Moira Mack, spokeswoman for AAEI, said the group's 100 paid organizers work with local activists to pressure the Republicans. However, she said the campaign isn't trying to unseat them unless they continue to back the war.
"The goal of the Iraq Summer campaign is to bring an end to the Iraq war, and we are doing that [by] breaking off the president's support for his war," Miss Mack said.
Mr. Domenici and Mr. Voinovich, who doubted the war strategy but still voted against pullout deadlines, say the group has not affected their stance.
"The senator's shift in position on Iraq came due to studying reports," Domenici spokeswoman Courtney M. Sanders said. "He will not vote for an automatic or immediate pullout."
Mr. LaHood, 61, and Mrs. Pryce, 56, both said they are leaving Congress to spend more time with their families.
Pryce spokesman Rob Nichols said the activists' claims are "absolute rubbish" and characterized the group as "partisan hacks using gimmicky PR stunts to politicize what should be a very serious discussion about America's future in the war on terror."
"Two paid liberal activists bused in from Vegas and Minnesota trying to make political hay in Ohio is nothing new," he said. "Ohio is a battleground state. We've withstood the vitriol and lies from Moveon.org and its brethren. ... Ohio voters see through this kind of stuff."
Miss Mack said the campaign's results will become clear when lawmakers return to Washington next month.
"They will face political consequences if they continue to stand with the president," she said. "The vast majority of Americans want the troops brought home."
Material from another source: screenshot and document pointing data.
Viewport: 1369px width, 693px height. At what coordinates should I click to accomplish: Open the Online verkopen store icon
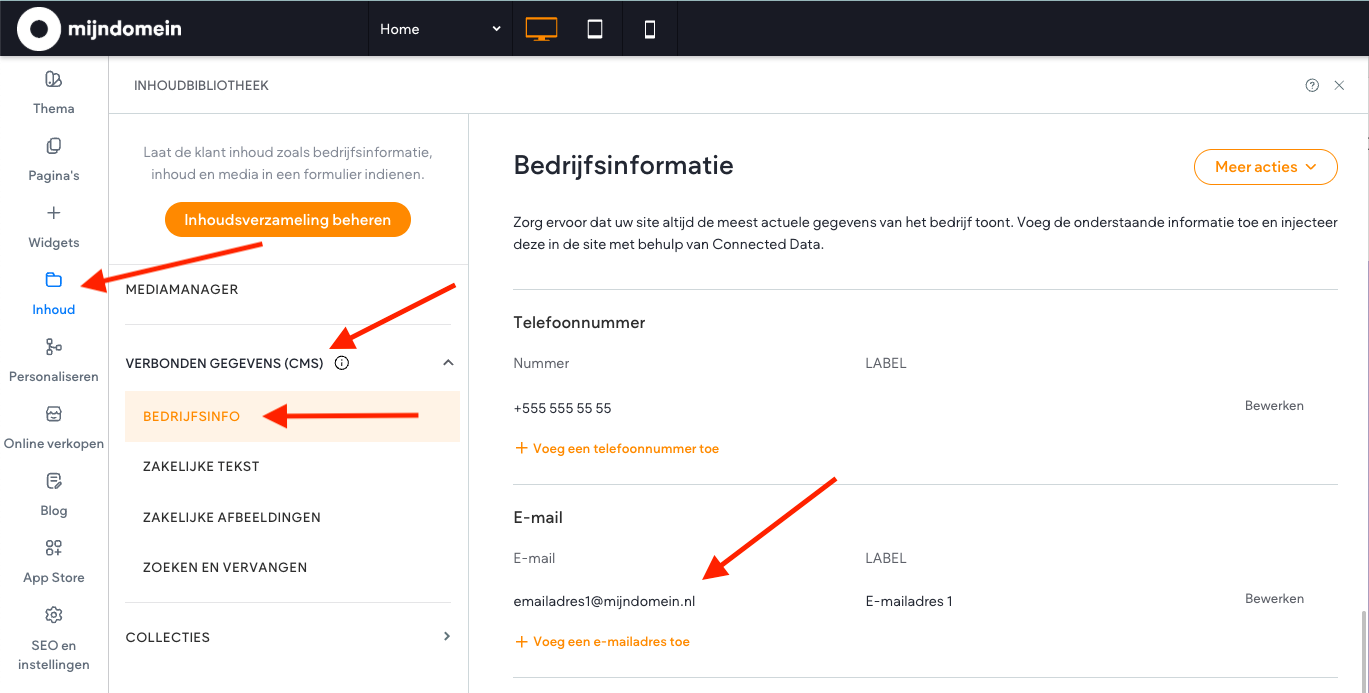tap(54, 414)
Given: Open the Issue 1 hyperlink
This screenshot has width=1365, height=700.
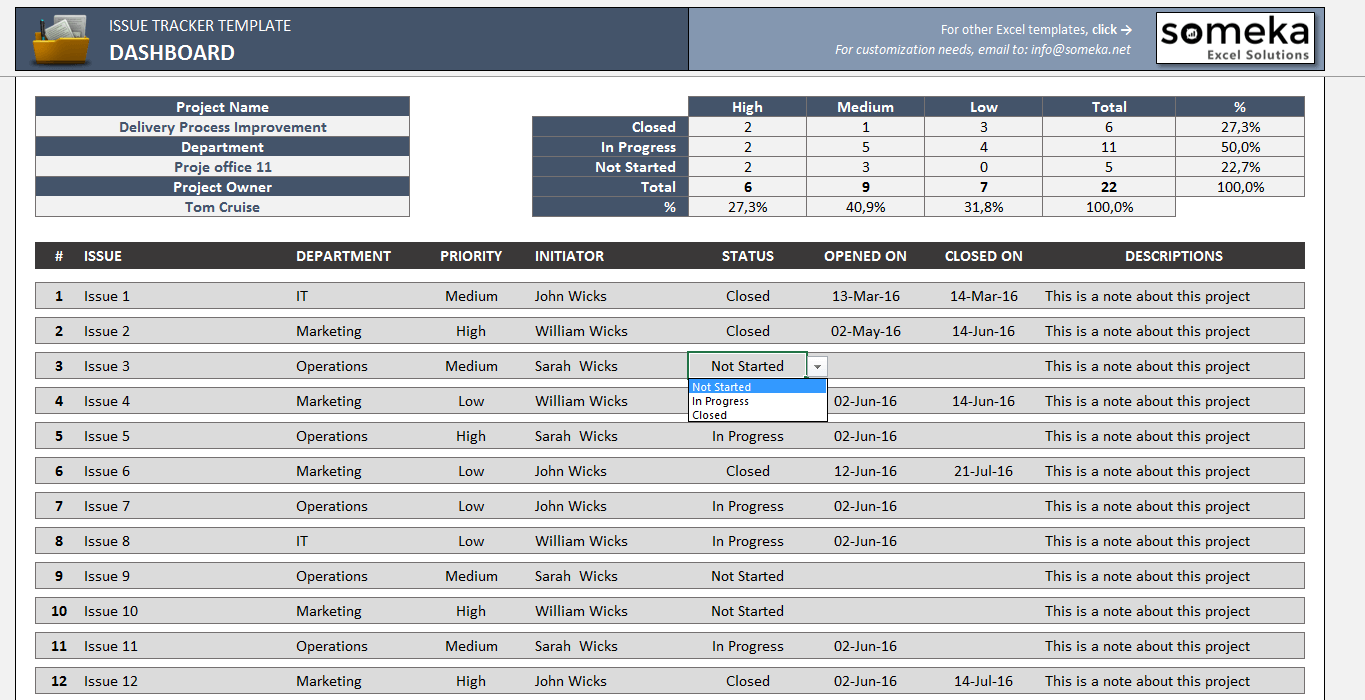Looking at the screenshot, I should coord(106,295).
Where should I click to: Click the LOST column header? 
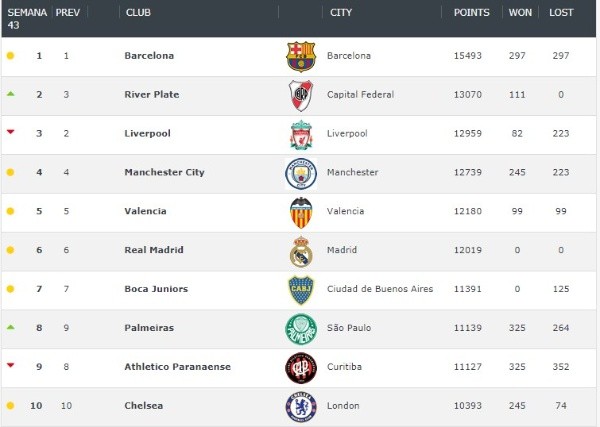[x=561, y=13]
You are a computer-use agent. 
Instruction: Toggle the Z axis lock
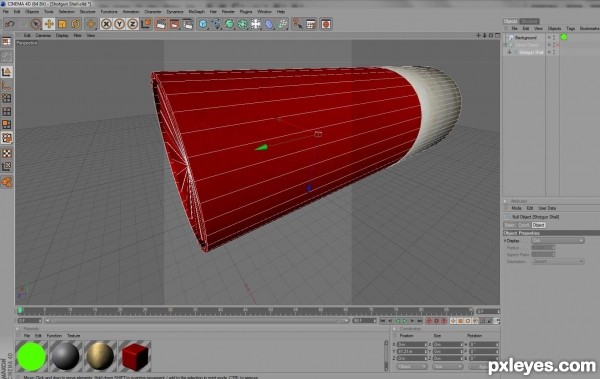[132, 24]
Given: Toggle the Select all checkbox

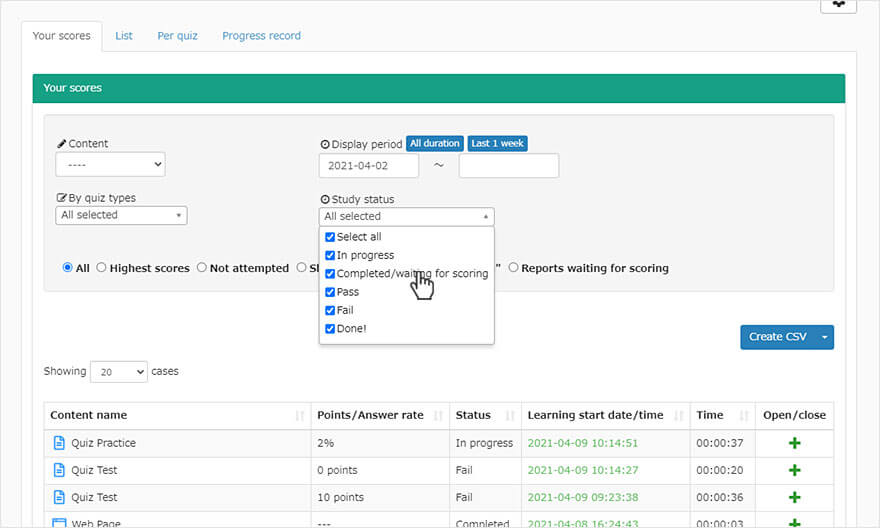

Other targeted Republicans standing firm on the war include Senate Minority Leader Mitch McConnell of Kentucky and Reps. Vernon J. Ehlers of Michigan, Timothy V. Johnson of Illinois and John R. "Randy" Kuhl Jr. of New York.
Democrats hoped mounting pressure on Republicans during the August recess and a bleak report from Gen. Petraeus would erode Mr. Bush's support on Capitol Hill. However, recent military success in Iraq blunted the antiwar momentum.
Many of the same states and districts targeted in the antiwar campaign see competing TV ads by Freedom's Watch, a conservative group with ties to the White House that is shoring up war support ahead of the September report.
The report by Gen. Petraeus and Ryan C. Crocker, U.S. ambassador to Iraq, likely will be a mixed bag of promising military advances and ominous setbacks for a fledgling Iraqi government unable to forge national reconciliation.
Similar findings appeared in a National Intelligence Estimate this week that also advised that changing the military mission "would erode security gains achieved thus far."
Democrats — including the party's 2008 presidential hopefuls — recently began acknowledging military successes in Iraq while bemoaning the Iraqi government's failures. It allows them to avoid criticism for naysaying U.S. military achievements while still advocating a speedy pullout.